ABSCHIED VON EINER LEGENDE
DAS JAHRHUNDERT DER WESSELY

      Über die Frage, wann das alte Jahrhundert tatsächlich zu Ende ging, wurde viel gerätselt. Am 31. Dezember 1999, sagen die einen. Am 31. Dezember 2000, meinen die anderen. Theaterfreunde freilich lassen weder den einen noch den anderen Tag gelten. Für sie endete das Jahrhundert am 11. Mai 2000, exakt um 21.30 Uhr. Da ist die große Paula Wessely gestorben. Damit also war das Jahrhundert vorbei und ein neues begann.

      Denn das 20. Jahrhundert, das war die Wessely. Unsere Großeltern haben schon geschwärmt von ihr, und wir taten es, seit wir denken können. Gerhart Hauptmann und Carl Zuckmayer schrieben ihr die Rollen auf den Leib; George Bernard Shaw drängte darauf, sie kennen zu lernen; und Ingrid Bergman antwortete, als man sie fragte, wer ihr Vorbild sei: »Die Wessely!«

      Ich hatte oft die Freude, dieser Frau, der Wessely, zu begegnen, beruflich und privat. Und es war jedesmal ein Erlebnis. Einmal, im Juni 1991, wurde im Hotel Sacher eine Edition ihrer besten Filme auf Video vorgestellt. Ich saß an diesem Abend neben ihr und fragte sie, irgendwann nach dem Dessert, beiläufig, ob sie sich die Filme zu Hause ansehen würde.

      »Ja, Maskerade«, antwortete Paula Wessely, »Maskerade möchte ich gerne noch einmal sehen. Aber leider – ich besitze kein Videogerät.«

      Eher aus Höflichkeit denn in der Annahme, sie würde von meinem Angebot Gebrauch machen, erwiderte ich, dass ihr mein Recorder jederzeit zur Verfügung stünde.

      Ein paar Wochen später erschien sie tatsächlich in meiner Wohnung. Und sah sich Maskerade an.

      Ich wusste an diesem Nachmittag nicht recht, auf welche Wessely ich mehr achten sollte – auf die neben mir sitzende oder auf die im Film agierende, fand aber einen guten Mittelweg.

      Nach einer halben Stunde etwa – im Ballsaal, bei ihrer ersten Begegnung mit Adolf Wohlbrück – holte die junge Wessely in ihrer Rolle als Leopoldine Dur zu einer wunderbar grazilen Handbewegung aus, mit der sie aber im Rückblick nicht ganz zufrieden schien. »Zu dumm«, unterbrach die neben mir sitzende Paula Wessely die im Film agierende, »zu dumm, das hätte ich anders machen sollen.« Und sie zeigte mir vor, wie’s vielleicht besser gewesen wäre.

      Auch wenn die kleine Begebenheit nicht wirklich weltbewegend war, bleibt mir unvergesslich, dass die – wie viele meinen – größte Schauspielerin des Jahrhunderts, als sie ihren berühmtesten Film wieder sah, mit einer kleinen Handbewegung, die sie vor sechzig Jahren durchführte, nicht ganz zufrieden war.

      Das alte Winzerhaus in der Himmelstraße am Stadtrand von Wien, in dem sie ihr halbes Leben verbrachte, strahlt so viel Ruhe aus und ist voll von Erinnerungen.
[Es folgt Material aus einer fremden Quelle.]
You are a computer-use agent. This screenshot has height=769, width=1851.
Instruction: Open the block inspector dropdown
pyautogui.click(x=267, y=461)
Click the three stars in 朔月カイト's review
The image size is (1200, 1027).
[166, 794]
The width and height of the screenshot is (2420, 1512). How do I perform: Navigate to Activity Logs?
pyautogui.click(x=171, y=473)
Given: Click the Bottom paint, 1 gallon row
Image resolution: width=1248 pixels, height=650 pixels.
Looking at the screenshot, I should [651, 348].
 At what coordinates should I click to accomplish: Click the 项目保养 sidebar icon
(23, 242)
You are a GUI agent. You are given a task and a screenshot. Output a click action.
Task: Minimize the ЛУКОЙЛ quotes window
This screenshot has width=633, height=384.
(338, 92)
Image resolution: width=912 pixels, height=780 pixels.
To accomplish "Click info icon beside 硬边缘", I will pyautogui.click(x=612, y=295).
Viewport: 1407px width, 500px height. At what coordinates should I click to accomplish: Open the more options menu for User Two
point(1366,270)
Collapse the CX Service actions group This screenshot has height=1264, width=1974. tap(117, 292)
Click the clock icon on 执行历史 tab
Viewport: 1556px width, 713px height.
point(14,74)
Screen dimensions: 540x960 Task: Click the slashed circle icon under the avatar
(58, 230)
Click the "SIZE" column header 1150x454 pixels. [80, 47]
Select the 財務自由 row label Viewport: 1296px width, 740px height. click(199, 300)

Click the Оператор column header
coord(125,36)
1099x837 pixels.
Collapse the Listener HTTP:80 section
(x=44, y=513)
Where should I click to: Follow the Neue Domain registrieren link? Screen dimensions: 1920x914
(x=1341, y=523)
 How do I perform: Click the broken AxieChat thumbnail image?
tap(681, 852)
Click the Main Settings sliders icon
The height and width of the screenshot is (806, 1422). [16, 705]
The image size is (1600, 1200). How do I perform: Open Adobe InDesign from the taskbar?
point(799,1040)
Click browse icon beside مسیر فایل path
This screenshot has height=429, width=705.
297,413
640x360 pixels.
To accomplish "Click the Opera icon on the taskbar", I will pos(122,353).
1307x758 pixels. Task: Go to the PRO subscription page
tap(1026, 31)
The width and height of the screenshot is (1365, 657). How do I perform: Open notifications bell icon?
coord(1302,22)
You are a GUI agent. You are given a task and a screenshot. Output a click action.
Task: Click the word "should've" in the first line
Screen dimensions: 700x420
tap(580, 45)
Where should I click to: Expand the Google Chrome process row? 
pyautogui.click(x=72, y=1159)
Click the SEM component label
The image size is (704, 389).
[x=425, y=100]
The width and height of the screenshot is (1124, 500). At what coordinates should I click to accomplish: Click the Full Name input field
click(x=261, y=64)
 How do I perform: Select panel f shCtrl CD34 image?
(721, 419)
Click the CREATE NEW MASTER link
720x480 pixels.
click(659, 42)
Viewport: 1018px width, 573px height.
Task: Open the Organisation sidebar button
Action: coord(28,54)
Die Erzählungen der Paula Wessely waren mit keinem anderen Gespräch zu vergleichen. Da war das Ereignis, einer Jahrhundertkünstlerin zu begegnen, da war der Zauber ihrer Sprache, der Klang, dieser einzigartige Klang.

      Für ein Interview mit der Wessely – so man je das Glück hatte, eines zu bekommen –, musste man sich viel Zeit nehmen. Man ging hin, sprach mit ihr, nahm alles, was sie sagte, auf Band auf, schrieb es zu Hause nieder, kam wieder zu ihr zurück. Korrigierte das Geschriebene, kam noch einmal, korrigierte das Korrigierte … Bis der letzte I-Punkt stimmte, bis alles so da stand, wie sie ihre Worte im Druck vorzufinden gedachte. Ja, wenn jemand ein Leben lang so präzise ist im Rollenerarbeiten, in der kleinsten Bewegung, in jeder Nuance des gesprochenen Wortes, dann ist er auch präzise, wenn es gilt, etwas aus diesem Leben niederzuschreiben. Es war anstrengend, zweifellos. Aber faszinierend.

      Sie erzählte damals aus ihren Erinnerungen an Kindheit und Jugend, über ihre Eltern und die Tante Josefine – gesprochen: »Tant’ Josefin’«. Sie sprach über ihr Leben mit Attila Hörbiger, ihre Film- und Theaterstationen (»Karriere dürfen Sie nicht schreiben, das klingt so schrecklich eitel«), über ihre Töchter, über die Religion und den Tod.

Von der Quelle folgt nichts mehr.